What to Talk About: You can talk forever about Joyce’s love of the epiphany as literary device — in each of these stories, the characters build towards a supreme but often painful moment of understanding or awareness that changes the way they see themselves or their world. For example, in The Dead, when Gretta hears the song that sends her into a nostalgic longing for her childhood sweetheart Michael Furey, her minor epiphany sets off her husband Gabriel’s major one, and he basically sits and thinks about his wife, love, death, himself, isolation, and all manner of things for the rest of the story. Then, you can transition into sharing some of your own personal epiphanies with your impressed conversation partners, who will likely do the same in return.
A Portrait of the Artist as a Young Man (1916)

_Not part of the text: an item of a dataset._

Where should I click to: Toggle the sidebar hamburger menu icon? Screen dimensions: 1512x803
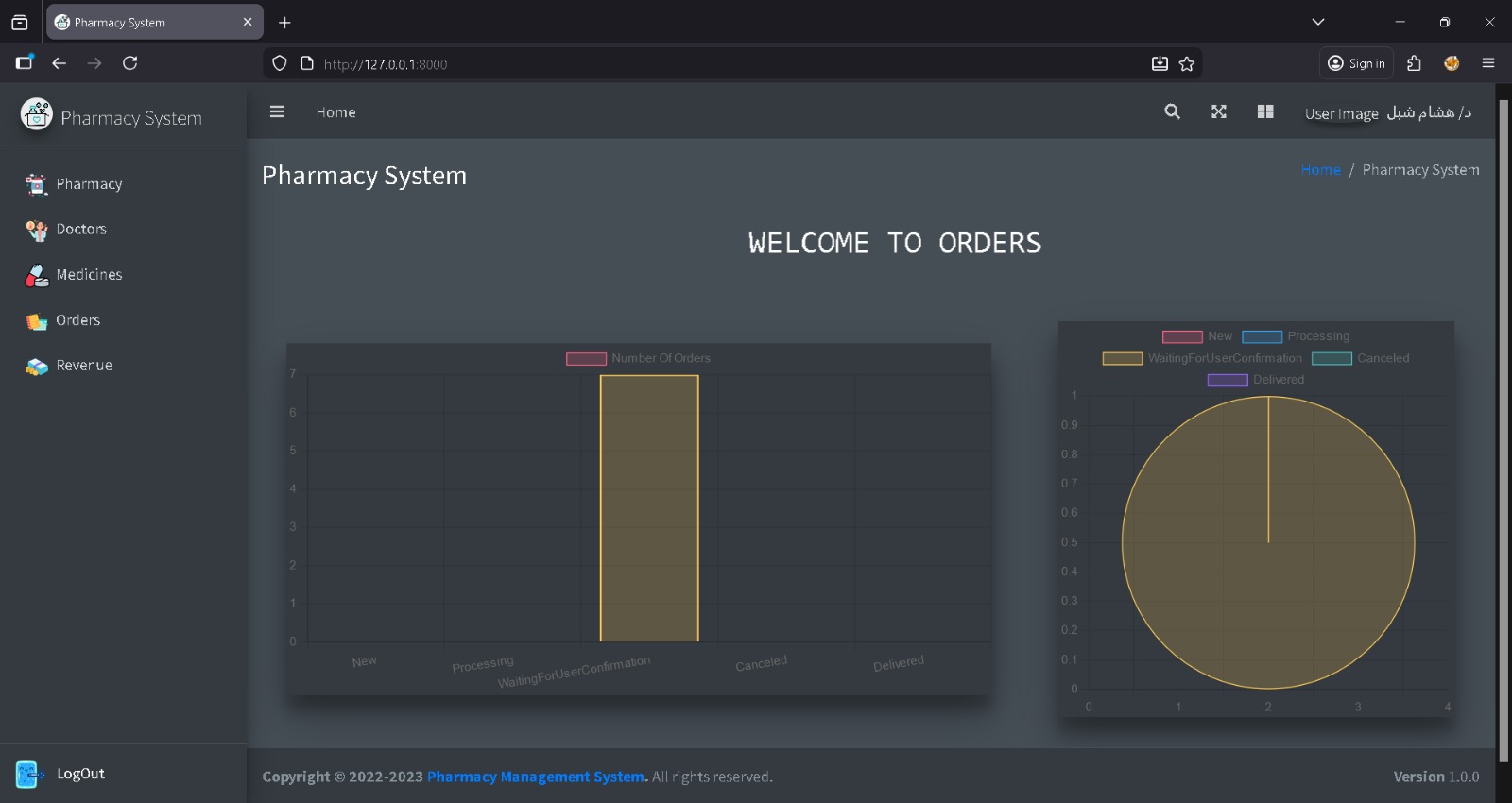pos(277,111)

What You Need to Know: A Portrait of the Artist as a Young Man is a semi-autobiographical novel that exemplifies the Künstlerroman — that is, the artist’s coming-of-age story. It features Stephen Dedalus, who will later appear in Ulysses, as a stand-in for both Joyce and the most cunning craftsman of Greek mythology, Daedalus, as he begins to rebel against the country and religion he has always known and finally sets off to pursue his life as an artist. By far the “easiest” of Joyce’s novels, the complexity of the language increases as Dedalus grows up, but never becomes as wild as Joyce will get in future works.
What to Talk About: This novel is famous for its use of stream of consciousness, which lets the reader experience the maturation of Dedalus’s mind along with the character, which is something you can talk about while nodding appreciatively. You could also use the text as a jumping off point to talk about whether artists are more likely to be solitary or community figures — in the end of the book, Dedalus goes into seclusion to work on his art, turning his back on all he knows, but in some ways does so in order to promote the very voice and consciousness of the world he is leaving. Discuss!

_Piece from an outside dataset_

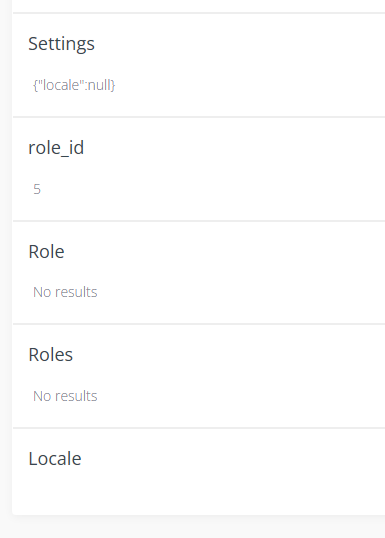The image size is (385, 538).
Task: Click No results text under Role
Action: click(x=65, y=292)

What You Need to Know: This is the biggie — after all, no one really expects you to have read Finnegans Wake. Based on Homer’s Odyssey, this novel is the figurehead of the modernist movement and an ever-changing meditation on human consciousness. In it, Joyce uses almost every literary technique in his arsenal — stream of consciousness, experimental prose, groan-worthy puns — to relate a relatively simple narrative: two men, the Jewish adman Leopold Bloom and aspiring writer Stephen Dedalus (whom we’ve met before), wander around Dublin for a day (June 16th, 1904, to be precise), taking part in various mundane activities. The novel has 18 chapters, each relating about an hour of the day, beginning around 8am and ending after 2am the next morning, and each chapter is a different literary style.
What to Talk About: Joyce once said of the novel that it would achieve immortality because he had “put in so many enigmas and puzzles that it will keep the professors busy for centuries arguing over what I meant,” so if you’re quick on your feet you can drop that line and see what the others come up with. If not, well, everyone loves a good masturbation joke, and the masturbation scene in Ulysses is an eloquent doozy — Bloom watches Gerty McDowell strike sexy poses on the beach (this may or may not be partially in his imagination) and his climax is echoed back to him in literal fireworks. There is much “O!”ing. You also may want to express your excitement for the upcoming Bloomsday (if only because it takes the attention off the actual novel). It takes place on June 16th. Like the novel, get it?
Finnegans Wake (1939)
What You Need to Know: This notoriously obscure and difficult text is a dreamlike mess, the nighttime counterpart to the day of Ulysses. Joyce called the work, his last before his death, an “experiment in interpreting ‘the dark night of the soul,'” and it is filled with highly experimental language and structure, including words that just sound like the words he means to say, nonsense, and multilingual puns.
What to Talk About: This book is hard to talk about even for the people who’ve actually read it. That being said, you don’t have to have read very much of it to be able to say something — since the book is cyclical, starting in the middle of a sentence and ending in the middle of that same sentence, you can dip in and out without really missing much. There’s no real agreed-on plot, and things go by in dreamlike half-understanding, so we suggest just opening the book at random and picking out a favorite line to memorize and repeat back — we like this one: “But all they are all there scraping along to sneeze out a likelihood that will solve and salve life’s robulous rebus…” Trust us, everyone will be impressed.